For UK businesses looking to cut cloud costs, professional help can turn Spot Instance adoption into a dependable strategy. With technical know-how, proven automation techniques, and a results-driven pricing model, Hokstad Consulting offers a solid path to achieving meaningful cloud savings.

Conclusion

Case studies highlight how Spot Instances can significantly lower cloud costs for UK businesses. Take SmartNews, for example: they cut expenses for their main compute workloads by up to 50%. Similarly, Rippling managed to save 60% on EC2 compute costs and slash total cloud expenses by 50%.

However, achieving success with Spot Instances isn’t just about implementation - it’s about strategy. These examples show that careful planning and execution are non-negotiable. Companies that thrive with Spot Instances start by evaluating workload suitability, setting up strong automation systems, and ensuring thorough monitoring.

Using Spot Instances has been a success story for the company.
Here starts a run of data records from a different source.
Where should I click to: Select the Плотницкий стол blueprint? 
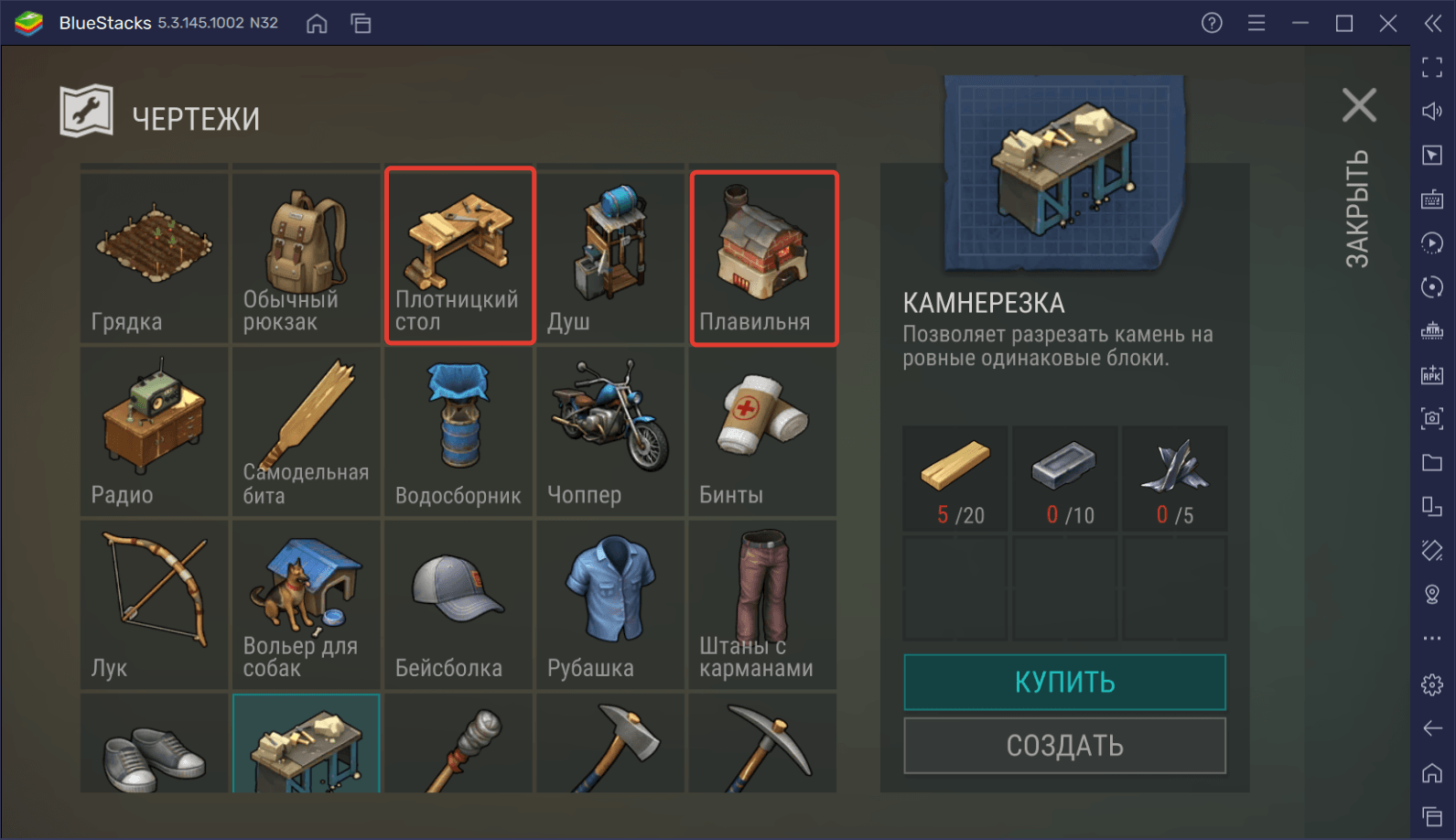(x=459, y=256)
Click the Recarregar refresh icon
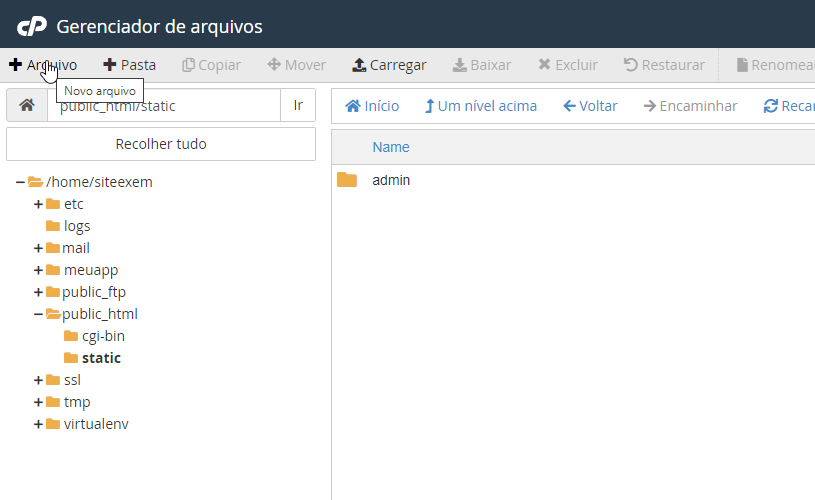 [x=770, y=106]
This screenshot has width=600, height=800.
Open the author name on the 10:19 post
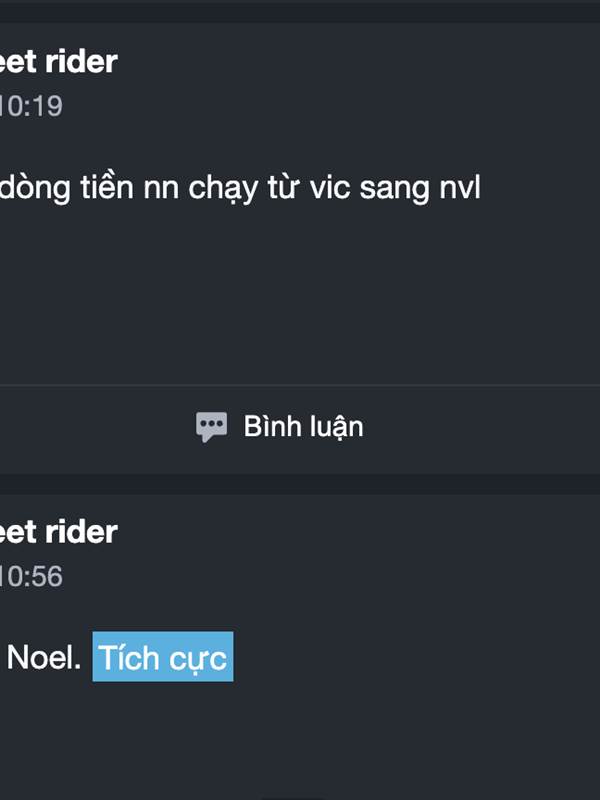click(x=58, y=62)
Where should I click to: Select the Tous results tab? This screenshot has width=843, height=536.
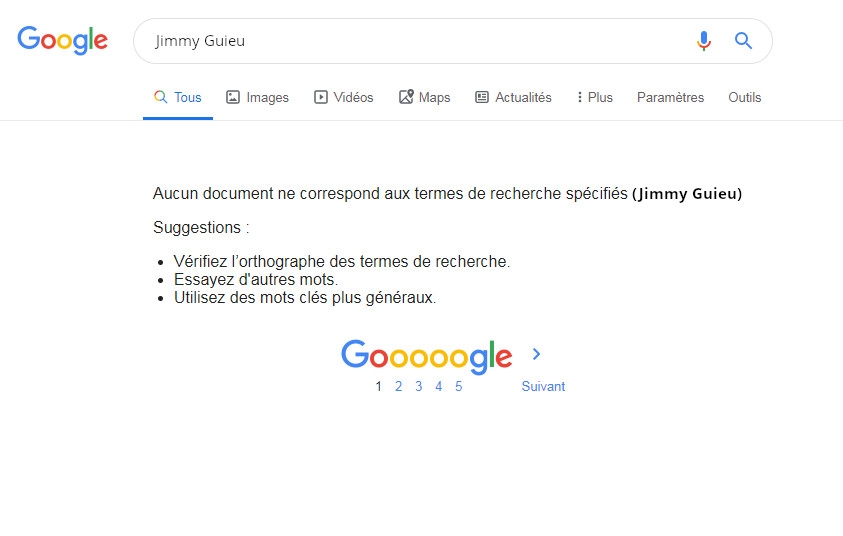click(x=178, y=98)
We already know what capacity we will need depending on the criticality of the news, and we scale up the systems appropriately. – Ankit Singhal, Group Head of Core Infrastructure at SmartNews [17]

Although Amazon reports interruption rates of less than 5% [1], managing Spot Instances effectively requires fault-tolerant architectures that can respond quickly to any disruptions.

For businesses aiming to tap into these savings, having expert support is crucial. Hokstad Consulting specialises in creating optimised cloud infrastructures, offering tailored solutions to design automated, resilient Spot Instance strategies that maximise savings while maintaining service reliability.

For UK businesses ready to reduce costs and improve efficiency, Spot Instances, combined with professional guidance, can become a powerful tool for operational success.

FAQs

What are Spot Instances, and how do they differ from on-demand cloud instances?

Spot Instances offer a budget-friendly option compared to on-demand cloud instances by taking advantage of unused cloud resources. The cost savings can be substantial - sometimes as much as 90% less. This makes them a great choice for tasks that don't require constant uptime, like batch processing, data analysis, or testing environments.

That said, Spot Instances come with a trade-off. Since they rely on surplus capacity, they can be interrupted by the cloud provider if those resources are needed elsewhere. On the other hand, on-demand instances, while pricier, provide consistent availability and are a better fit for critical applications where reliability is non-negotiable.

How can businesses effectively handle interruptions when using Spot Instances?

To handle interruptions with Spot Instances effectively, businesses can use a few smart strategies. One of the most important is automation - leveraging tools that can automatically retry tasks, redistribute workloads, and manage failovers. This helps reduce downtime and keeps operations running smoothly.

Another approach is designing workloads to be interruption-tolerant. This means structuring critical processes so they can continue functioning even when instances are interrupted.

You should also make use of proactive notifications. Spot Instance interruption notices and rebalance recommendations allow you to anticipate changes and adjust resources before disruptions occur. By integrating these alerts into your workflows, you can respond dynamically and maintain stability while still enjoying the cost benefits of Spot Instances.

What workloads are ideal for Spot Instances, and how can businesses check if theirs are compatible?

Spot Instances work best for stateless, fault-tolerant, and flexible workloads. Typical examples include big data analytics, containerised applications, web servers, high-performance computing (HPC), and development or testing environments. They're especially useful for tasks that can handle occasional interruptions and adjust their scale as needed.

To see if Spot Instances are a good fit, businesses should assess whether their workloads can tolerate interruptions, function without persistent storage, and adapt to fluctuating availability. These instances are a budget-friendly option for non-critical tasks where constant reliability isn't a top priority.